Background to this inspection
Updated
30 November 2018
We carried out this inspection under Section 60 of the Health and Social Care Act 2008 as part of our regulatory functions. This inspection was planned to check whether the provider is meeting the legal requirements and regulations associated with the Health and Social Care Act 2008, to look at the overall quality of the service, and to provide a rating for the service under the Care Act 2014.
This was a comprehensive inspection. This inspection took place on 30 October 2018 and was unannounced. The inspection was carried out by one inspector.
Prior to the inspection we reviewed the information we held about the service, including statutory notifications submitted about key events that occurred at the service. We also reviewed the information included in the provider information return (PIR). This is a form that asks the provider to give some key information about the service, what the service does well and improvements they plan to make.
The registered manager was on leave at the time of the inspection. The area manager attended the home to support the inspection. During the inspection we spoke with two staff. Due to the nature of people’s abilities we relied on observation and comments from relatives. We reviewed one person’s care records and sampled one other person’s records, plus staff records such as supervisions and training. We reviewed medicines management arrangements and records relating to the management of the service, including policies and procedures. We requested and were sent various records such as training records and audits.
Updated
30 November 2018
Fairlea in Emsworth provides support and accommodation for up to two people with learning disability and/or those with an autism spectrum disorder/condition. At the time of our inspection there were two people living at the home. People were accommodated in single rooms, with a shared lounge, kitchen, dining room and an enclosed garden.
The care service has been developed and designed in line with the values that underpin the Registering the Right Support CQC policy and other best practice guidance. These values include choice, promotion of independence and inclusion. People with learning disabilities and autism using the service can live as ordinary a life as any citizen.
There was a registered manager in place. A registered manager is a person who has registered with the Care Quality Commission to manage the service. Like registered providers, they are “registered persons”. Registered persons have legal responsibility for meeting the requirements in the Health and Social Care Act 2008 and associated Regulations about how the service is run.
We previously inspected Fairlea on 7 November 2017. We found three breaches of the Health and Social Care Act 2008 (Regulated Activities). We rated the service requires improvement. At this inspection we found improvements had been made and the provider had met the requirement notices. At this inspection we rated the service as good.
People were safeguarded from avoidable harm. Staff adhered to safeguarding adults procedures and reported any concerns to their manager and the local authority.
Staff assessed, managed and reduced risks to people’s safety at the service and in the community. There were sufficient staff on duty to meet people’s needs.
Safe medicines management was followed and people received their medicines as prescribed. Staff protected people from the risk of infection and followed procedures to prevent and control the spread of infections.
Staff completed regular refresher training to ensure their knowledge and skills stayed in line with good practice guidance. Staff shared knowledge with their colleagues to ensure any learning was shared throughout the team.
Staff supported people to eat and drink sufficient amounts to meet their needs. Staff liaised with other health and social care professionals and ensured people received effective, coordinated care in regards to any health needs.
Staff applied the principles of the Mental Capacity Act 2005. People were supported to have maximum choice and control of their lives and staff supported them in the least restrictive way possible; the policies and systems in the service supported this practice. An appropriate, well maintained environment was provided that met people’s needs.
Staff treated people with kindness, respect and compassion. They were aware of people’s communication methods and how they expressed themselves. Staff empowered people to make choices about their care. Staff respected people’s individual differences and supported them with any religious or cultural needs. Staff supported people to maintain relationships with families. People’s privacy and dignity was respected and promoted.
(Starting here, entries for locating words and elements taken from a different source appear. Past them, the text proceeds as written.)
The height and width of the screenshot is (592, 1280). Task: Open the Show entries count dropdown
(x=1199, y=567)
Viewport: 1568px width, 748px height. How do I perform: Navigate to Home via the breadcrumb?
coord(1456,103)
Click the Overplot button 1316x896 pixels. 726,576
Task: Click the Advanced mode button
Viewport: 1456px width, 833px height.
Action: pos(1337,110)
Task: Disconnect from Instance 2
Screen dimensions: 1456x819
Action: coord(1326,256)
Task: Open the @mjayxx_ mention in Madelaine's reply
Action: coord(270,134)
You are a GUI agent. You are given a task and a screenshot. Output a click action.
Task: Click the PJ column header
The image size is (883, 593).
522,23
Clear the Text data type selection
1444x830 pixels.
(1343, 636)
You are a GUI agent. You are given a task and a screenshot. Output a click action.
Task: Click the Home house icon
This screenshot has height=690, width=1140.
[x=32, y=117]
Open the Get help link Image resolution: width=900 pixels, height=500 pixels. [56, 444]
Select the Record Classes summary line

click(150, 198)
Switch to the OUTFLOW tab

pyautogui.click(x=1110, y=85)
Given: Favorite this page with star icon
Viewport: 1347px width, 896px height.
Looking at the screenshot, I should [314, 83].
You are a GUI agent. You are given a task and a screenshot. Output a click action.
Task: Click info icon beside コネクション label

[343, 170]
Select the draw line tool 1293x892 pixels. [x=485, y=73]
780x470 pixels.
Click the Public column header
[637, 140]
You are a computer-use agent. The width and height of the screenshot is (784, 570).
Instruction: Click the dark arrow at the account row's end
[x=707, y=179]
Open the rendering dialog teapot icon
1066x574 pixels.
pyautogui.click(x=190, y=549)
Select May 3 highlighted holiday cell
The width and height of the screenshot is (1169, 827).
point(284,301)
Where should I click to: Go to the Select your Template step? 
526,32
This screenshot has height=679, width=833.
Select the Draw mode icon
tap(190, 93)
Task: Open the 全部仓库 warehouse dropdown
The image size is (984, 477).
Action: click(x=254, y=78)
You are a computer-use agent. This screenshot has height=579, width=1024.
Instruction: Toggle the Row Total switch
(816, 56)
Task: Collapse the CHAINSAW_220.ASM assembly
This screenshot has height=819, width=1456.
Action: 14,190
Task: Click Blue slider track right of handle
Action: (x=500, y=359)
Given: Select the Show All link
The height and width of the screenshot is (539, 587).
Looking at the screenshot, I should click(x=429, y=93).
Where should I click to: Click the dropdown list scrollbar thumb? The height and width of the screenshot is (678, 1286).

People received personalised care that met their needs. Assessments were undertaken to identify people’s support needs and these were regularly reviewed. Detailed care records were developed informing staff of the level of support people required and how they wanted it to be delivered. People participated in a range of activities.
A complaints process ensured any concerns raised were listened to and investigated.
The registered manager adhered to the requirements of their Care Quality Commission registration, including submitting notifications about key events that occurred. An inclusive and open culture had been established and the provider welcomed feedback from staff, relatives and health and social care professionals in order to improve service delivery. A programme of audits and checks were in place to monitor the quality of the service and improvements were made where required.